Cuando organices tu rutina para antes de dormir, evita los movimientos y la estimulación que podrían sabotear tus esfuerzos, como:

  • Flujos rápidos, como secuencias de power yoga
  • Saltos o rebotes de cardio que aumentan la frecuencia cardiaca
  • Luces brillantes y ambientes ruidosos
  • Estiramientos o inversiones intensas, como la postura del pino o del arado
  • Posturas que abren el corazón, como las flexiones de espalda, la rueda o el camello
  • Cafeína o abundante comida

Para que tu espacio, y tu cuerpo, estén más preparados para dormir, aquí tienes algunos complementos para tu rutina de yoga que podrían hacerla más efectiva:

  • Luces tenues
  • Espacio tranquilo o sonidos de la naturaleza
  • Temperatura fresca
  • Nada de dispositivos, especialmente aquellos que emiten sonidos al recibir notificaciones

Al igual que con cualquier problema de salud, incluida la salud del sueño, consulta a tu médico si has implementado pasos como los anteriores y has establecido una rutina de yoga a la hora de acostarte, pero aún tienes dificultades para dormir bien.

Preguntas frecuentes

¿Cuándo debo practicar yoga para dormir?

Puedes hacer yoga en cualquier momento de la noche, pero, por lo general, entre media hora y una hora antes de acostarte te ayudará a relajarte y a conciliar el sueño más fácilmente.

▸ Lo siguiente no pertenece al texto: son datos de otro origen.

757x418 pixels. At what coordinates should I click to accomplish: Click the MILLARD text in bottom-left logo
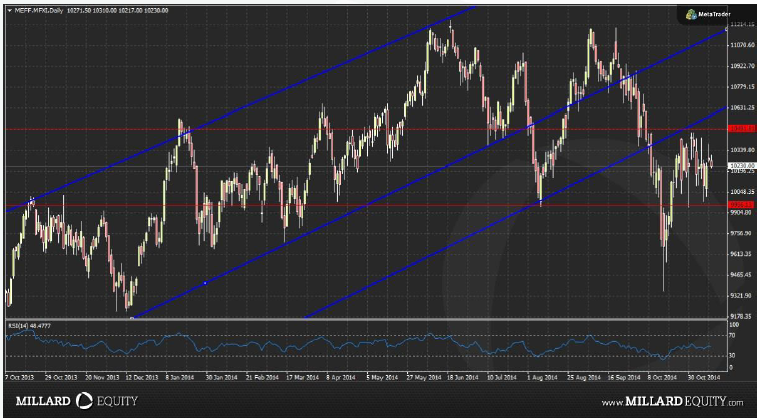click(43, 401)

¿Qué posturas son calmantes y cuáles energizantes?

Las posturas que se consideran inclinaciones hacia delante, en las que se inclina el torso hacia delante, suelen ser calmantes, mientras que las flexiones hacia atrás tienden a ser energizantes. Además, las posturas que se mantienen durante más tiempo, como la elevación de piernas a la pared, pueden ser calmantes porque permiten que el sistema nervioso se calme durante la noche.

¿Con qué frecuencia debo practicar yoga antes de acostarme para obtener los mejores resultados?

El cerebro y el sistema nervioso se benefician de una rutina nocturna predecible a la hora de acostarse, por lo que lo ideal es practicar yoga todas las noches para obtener los mejores resultados. Incluso un par de noches a la semana podrían ayudarte a relajarte antes de dormir.